**Page:**
-- Start --

Features of the Study
The study was a randomized controlled trial involving 803 two-parent families and 3,064 single-parent families who applied to or received assistance from Aid to Families with Dependent Children and were scheduled to recertify. The authors randomly assigned families to MFIP-R or existing services (AFDC). AFDC did not offer the financial incentives offered by MFIP-R and required fewer job search activities. The authors compared employment, earnings, and receipt of benefits between the MFIP-R and AFDC groups, accounting for differences in prior employment, earnings, and welfare receipt in their analysis.
Findings
- This review was conducted in collaboration with the Employment Strategies for Low-Income Adults Evidence Review (ESER). Because ESER did not report findings for studies that received a low causal evidence rating, this CLEAR profile does not report the findings either
Considerations for Interpreting the Findings
The random assignment process was compromised in this study because some treatment group members who did not attend their scheduled recertification meeting were mistakenly reassigned to the control group. To remove these sample members from final analyses, the authors dropped people who did not receive payments in the month after random assignment, which could have inadvertently excluded more than just the misassigned study participants. This issue made it important that the authors account for pre-existing differences between the treatment and control groups in their analyses. However, the authors did not account for potential baseline differences in groups on age, race and ethnicity, gender, employment, and earnings more than one year before random assignment, although they did account for employment, earnings, and welfare receipt during the year directly before random assignment. This means that the estimated impacts could reflect differences in the characteristics of the two groups in addition to any effects of MFIP-R.

-- End --

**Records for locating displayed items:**
-- Start --

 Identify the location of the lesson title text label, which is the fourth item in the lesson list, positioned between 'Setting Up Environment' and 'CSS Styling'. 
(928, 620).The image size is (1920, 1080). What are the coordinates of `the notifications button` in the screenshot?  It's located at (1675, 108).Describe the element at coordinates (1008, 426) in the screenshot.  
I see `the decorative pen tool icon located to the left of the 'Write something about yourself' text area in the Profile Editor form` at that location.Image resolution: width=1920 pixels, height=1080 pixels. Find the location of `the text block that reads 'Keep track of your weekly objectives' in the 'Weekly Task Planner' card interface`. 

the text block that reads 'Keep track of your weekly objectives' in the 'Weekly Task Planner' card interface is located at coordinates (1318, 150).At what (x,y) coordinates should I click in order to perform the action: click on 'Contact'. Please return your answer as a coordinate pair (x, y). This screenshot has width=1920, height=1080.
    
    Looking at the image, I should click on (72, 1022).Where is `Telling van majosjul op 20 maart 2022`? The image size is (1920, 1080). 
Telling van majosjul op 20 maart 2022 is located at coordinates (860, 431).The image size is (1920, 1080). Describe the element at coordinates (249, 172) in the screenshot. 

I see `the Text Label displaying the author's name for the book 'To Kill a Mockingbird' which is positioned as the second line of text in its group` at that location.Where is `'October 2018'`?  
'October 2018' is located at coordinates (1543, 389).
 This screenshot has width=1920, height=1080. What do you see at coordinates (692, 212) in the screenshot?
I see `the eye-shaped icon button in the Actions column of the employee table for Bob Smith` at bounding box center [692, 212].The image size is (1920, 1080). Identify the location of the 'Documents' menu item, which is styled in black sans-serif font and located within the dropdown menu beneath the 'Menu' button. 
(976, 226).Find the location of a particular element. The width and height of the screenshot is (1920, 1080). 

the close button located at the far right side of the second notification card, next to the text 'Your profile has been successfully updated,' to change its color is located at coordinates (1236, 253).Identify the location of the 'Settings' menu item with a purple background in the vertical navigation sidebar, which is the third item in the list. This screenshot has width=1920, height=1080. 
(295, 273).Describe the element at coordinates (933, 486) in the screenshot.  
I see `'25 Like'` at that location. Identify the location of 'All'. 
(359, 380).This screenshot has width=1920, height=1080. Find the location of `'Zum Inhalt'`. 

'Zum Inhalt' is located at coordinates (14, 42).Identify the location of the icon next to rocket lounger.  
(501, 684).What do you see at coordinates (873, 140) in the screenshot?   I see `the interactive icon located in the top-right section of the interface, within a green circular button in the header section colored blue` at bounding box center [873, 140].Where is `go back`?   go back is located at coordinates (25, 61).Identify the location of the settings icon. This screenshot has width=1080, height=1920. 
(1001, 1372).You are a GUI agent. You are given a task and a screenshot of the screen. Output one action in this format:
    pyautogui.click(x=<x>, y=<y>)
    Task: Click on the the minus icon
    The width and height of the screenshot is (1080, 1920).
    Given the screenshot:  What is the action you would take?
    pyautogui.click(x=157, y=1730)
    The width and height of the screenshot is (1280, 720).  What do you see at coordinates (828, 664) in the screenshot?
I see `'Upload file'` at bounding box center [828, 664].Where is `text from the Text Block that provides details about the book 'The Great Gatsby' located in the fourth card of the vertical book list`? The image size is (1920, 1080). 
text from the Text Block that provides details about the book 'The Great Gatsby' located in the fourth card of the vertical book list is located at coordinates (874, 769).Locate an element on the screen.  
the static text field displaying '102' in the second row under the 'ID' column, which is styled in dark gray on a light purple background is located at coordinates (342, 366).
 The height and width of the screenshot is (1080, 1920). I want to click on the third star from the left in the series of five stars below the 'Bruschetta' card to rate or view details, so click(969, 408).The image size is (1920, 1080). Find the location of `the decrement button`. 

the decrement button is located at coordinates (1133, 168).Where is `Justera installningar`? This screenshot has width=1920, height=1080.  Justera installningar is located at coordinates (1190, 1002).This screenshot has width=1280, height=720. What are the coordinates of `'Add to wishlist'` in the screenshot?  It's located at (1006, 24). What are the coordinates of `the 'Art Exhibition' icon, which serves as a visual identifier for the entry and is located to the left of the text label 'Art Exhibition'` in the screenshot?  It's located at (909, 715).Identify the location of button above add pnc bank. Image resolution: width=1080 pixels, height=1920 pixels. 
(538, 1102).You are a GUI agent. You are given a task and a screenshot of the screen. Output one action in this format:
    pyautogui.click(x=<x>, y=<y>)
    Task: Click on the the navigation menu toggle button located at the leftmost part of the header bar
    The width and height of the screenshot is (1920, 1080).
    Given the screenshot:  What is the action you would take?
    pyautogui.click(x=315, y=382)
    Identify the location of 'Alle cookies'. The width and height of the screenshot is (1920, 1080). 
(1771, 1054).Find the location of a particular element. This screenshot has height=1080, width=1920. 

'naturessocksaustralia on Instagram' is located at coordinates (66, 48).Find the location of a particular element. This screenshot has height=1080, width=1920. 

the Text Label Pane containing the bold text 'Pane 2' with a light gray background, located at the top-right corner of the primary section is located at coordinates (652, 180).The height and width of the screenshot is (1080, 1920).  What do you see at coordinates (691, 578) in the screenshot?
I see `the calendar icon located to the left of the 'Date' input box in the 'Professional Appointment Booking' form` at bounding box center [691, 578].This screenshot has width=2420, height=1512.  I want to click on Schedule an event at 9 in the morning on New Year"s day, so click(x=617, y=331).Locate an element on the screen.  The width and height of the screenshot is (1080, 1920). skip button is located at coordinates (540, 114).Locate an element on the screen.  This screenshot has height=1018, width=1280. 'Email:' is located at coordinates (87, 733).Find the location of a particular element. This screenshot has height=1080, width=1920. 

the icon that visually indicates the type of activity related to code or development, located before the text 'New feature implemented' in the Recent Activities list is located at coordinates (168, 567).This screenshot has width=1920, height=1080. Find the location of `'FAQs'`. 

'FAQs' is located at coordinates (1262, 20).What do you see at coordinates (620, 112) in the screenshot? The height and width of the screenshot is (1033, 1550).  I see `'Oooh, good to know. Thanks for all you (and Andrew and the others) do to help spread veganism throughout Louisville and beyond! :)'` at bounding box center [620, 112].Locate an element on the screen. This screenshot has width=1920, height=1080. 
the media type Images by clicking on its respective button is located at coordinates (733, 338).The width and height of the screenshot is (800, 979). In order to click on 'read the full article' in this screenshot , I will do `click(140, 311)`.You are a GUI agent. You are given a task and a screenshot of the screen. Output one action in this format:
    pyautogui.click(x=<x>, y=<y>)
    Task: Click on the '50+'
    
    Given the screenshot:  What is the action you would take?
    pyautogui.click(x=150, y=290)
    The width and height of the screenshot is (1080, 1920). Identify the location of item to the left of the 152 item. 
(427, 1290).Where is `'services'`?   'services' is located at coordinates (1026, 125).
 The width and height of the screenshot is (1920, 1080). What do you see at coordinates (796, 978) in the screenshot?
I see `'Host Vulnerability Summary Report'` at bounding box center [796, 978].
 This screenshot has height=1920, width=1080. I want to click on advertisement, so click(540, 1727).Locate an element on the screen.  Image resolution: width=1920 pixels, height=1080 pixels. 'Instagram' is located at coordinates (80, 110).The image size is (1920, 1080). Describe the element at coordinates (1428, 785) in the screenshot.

-- End --

**What you will do:**
1/ Render this sentence from the MFIP-R study summary into Spanish: "The authors randomly assigned families to MFIP-R or existing services (AFDC)."
2/ Reproduce the MFIP-R study summary from "Features of the" up to and including "in their analysis.".

**Results for the exercise:**
1/ Los autores asignaron aleatoriamente a las familias a MFIP-R o a los servicios existentes (AFDC).

2/
Features of the Study
The study was a randomized controlled trial involving 803 two-parent families and 3,064 single-parent families who applied to or received assistance from Aid to Families with Dependent Children and were scheduled to recertify. The authors randomly assigned families to MFIP-R or existing services (AFDC). AFDC did not offer the financial incentives offered by MFIP-R and required fewer job search activities. The authors compared employment, earnings, and receipt of benefits between the MFIP-R and AFDC groups, accounting for differences in prior employment, earnings, and welfare receipt in their analysis.